[BRIEF]:
Which rows contain the word "icon"? Pick out each of them and copy it in full.

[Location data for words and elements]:

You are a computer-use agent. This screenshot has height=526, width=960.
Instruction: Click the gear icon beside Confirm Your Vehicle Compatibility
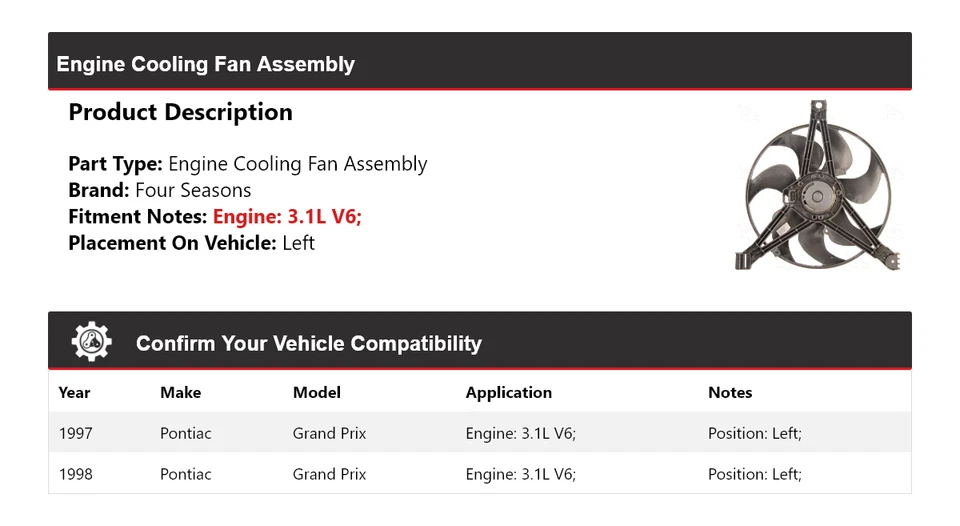(x=91, y=342)
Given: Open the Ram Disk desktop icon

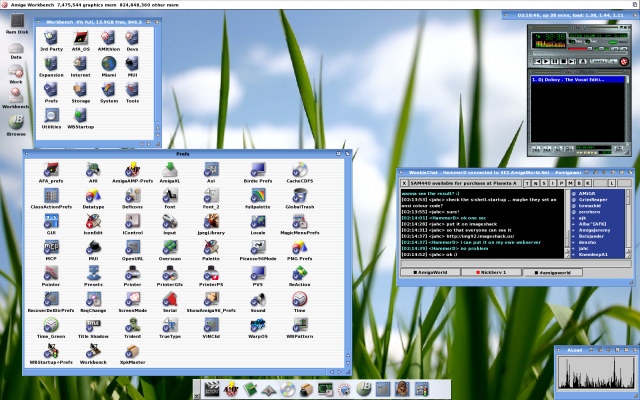Looking at the screenshot, I should tap(16, 24).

[ANSWER TO THE PROBLEM]:
Instruction: Click the gear icon beside Confirm Your Vehicle Compatibility
Given: Open the Ram Disk desktop icon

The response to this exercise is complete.